======== TEXT SHOWN ========
Gordon Murray on why he thinks Hoskins Architects’ reworked but highly contentious proposal for Edinburgh’s Calton Hill has the making of a successful scheme
The new designs for the proposed hotel, within and around Thomas Hamilton’s former Royal High School, provide a lot to deliberate on and exhibit their own high degree of deliberation (see AJ 02.09.15). Any new vision for this magnificent building not only needs to ensure its stabilisation and restoration, but to be durable and capable of being sustained as a solid, long-term investment.
So many publicly-funded projects have achieved the former but could not sustain the latter. Regeneration of this quality must be a long game.
In 1997 when the consortium I was part of, Glass Murray Architects/Denton Corker Marshall International, were runners up to Enric Miralles (EMBT/RMJM) in the design competition for the new Scottish Parliament we worked to understand the geology of the city of Edinburgh.
We were so used to walking down the Canongate that we saw the site as an extension of the Old Town geology: John Hope’s wonderful Fishtail. Miralles, however captured the poetry of the landscape. Coleridge, when approaching the capital on the old east coast coach route, saw the city as hewn from the stone on which it stood, literally carved from the crags. Robert Louis Stevenson, when returning from the south-seas by steamer up the Forth of Forth, paints this evocative image of the landscape:
The tropic vanish and meseems that I,
From Halkerside, from topmost Allermuir,
Or steep Caerketton, dreaming gaze again.
Far set in fields and woods, the town I see
Spring gallant from the shallows of her smoke,
Cragged, spired, and turreted, her virgin fort
Beflagged. About, on seaward drooping hills,
New folds of city glitter.
The landscape and geology of the city is ever present. The Salisbury Crags, Calton Hill, the ancient volcano and lochan, the contrast with Fife, and the river, as its northern backdrop. The citizens of Edinburgh all sit comfortably in that landscape. The importance of the current proposals for the hotel within and around Thomas Hamilton’s Royal High School is the recognition that the new buildings become part of the landscape transforming the geology of Calton Hill, itself remodelled to accommodate the Royal High School as part of Hamilton’s overall vision. This major shift allows the High School the space and importance it deserves.
It reinforces its unique architecture. An architecture which in the context of Enlightenment Edinburgh is not modest-but never bombastic-using devices of scale and perspective to amplify its stature and impact as a metaphor for the city as a European intellectual and cultural centre.
======== SUPPLIED DATA ========
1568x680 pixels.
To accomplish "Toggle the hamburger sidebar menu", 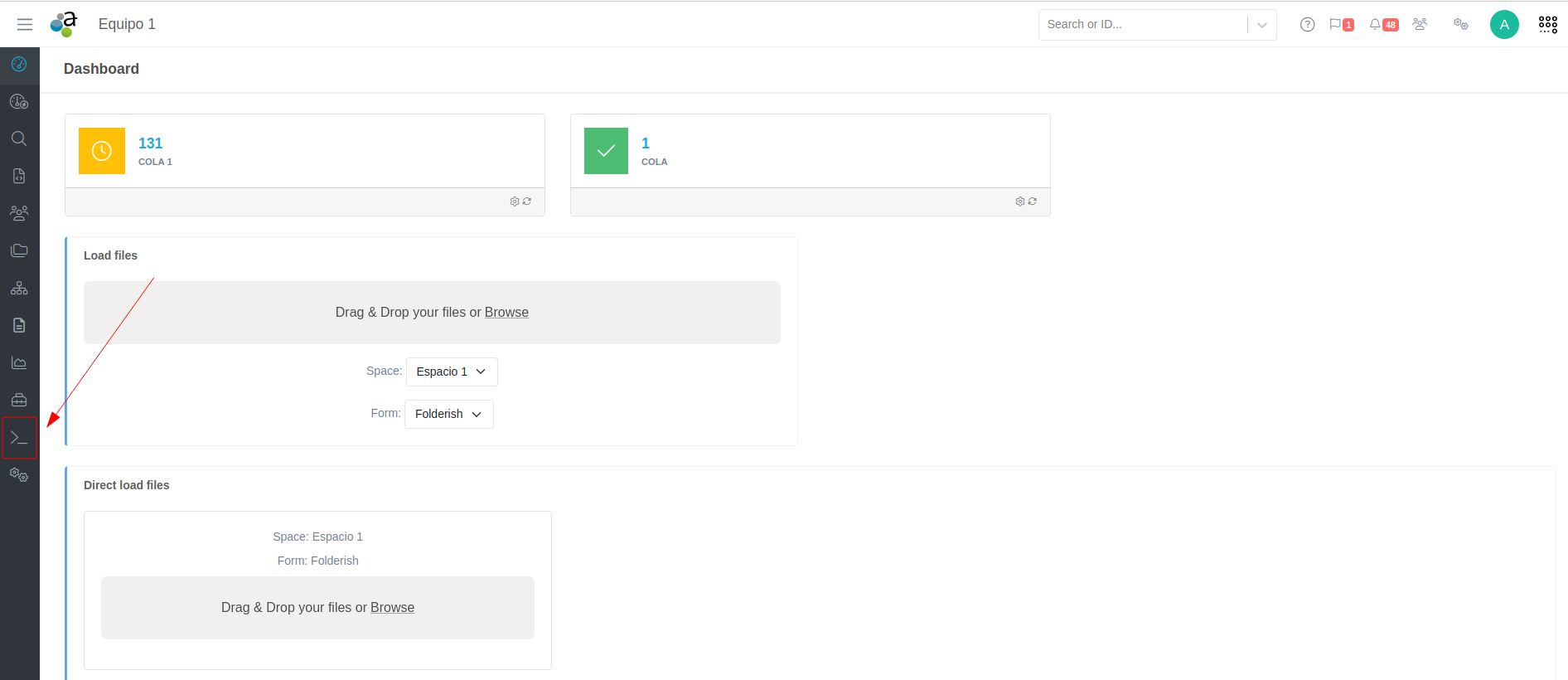I will tap(25, 25).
========
§ **GOAL**:
Carry the article on the Royal High School hotel proposal forward from its final sentence. The material has no connection to the article on the Royal High School hotel proposal.

§ **WRITTEN ANSWER**:
The scale of these ‘geological’ extensions rise towards their ends, most pronounced as the building ends across from the equally magnificent St Andrews House. It’s birth also impeded by twenty years of controversy at the time of the proposed replacement of the Old Calton Prison. The absurdity no better encapsulated than in Tom Curr’s cartoon of 19th October 1930 in the Edinburgh Evening News.
However, here the new hotel building is totally in scale with the Thomas Tait building. This height not only acts as a northern gate post to Regent Terrace, it also marks the entrance to Calton Hill and the hotel itself. The proposed machair and facetted copper cladding of the external surfaces reflects the geology of the Crags to the south.
The new hotel building is totally in scale
Looking at the almost natural amphitheatre created by Calton Hill and these new buildings where Hamilton’s buildings sit as the manifestation of the city in miniature – the building in the landscape; reminiscent of a Palladio stage set as in Il Teatro Olimpico Vicenza. It is also redolent of Gian Carlo di Carlo’s reorganisation of the terraced hillside in Urbino.
However, it is important that Hamilton’s original is recognised for what it is – a remnant of a glorious past unloved and forgotten by many but a major part of the fabric of Edinburgh. Part of this revitalisation and regeneration is to recognise both the historic and the contemporary and avoid conflating them.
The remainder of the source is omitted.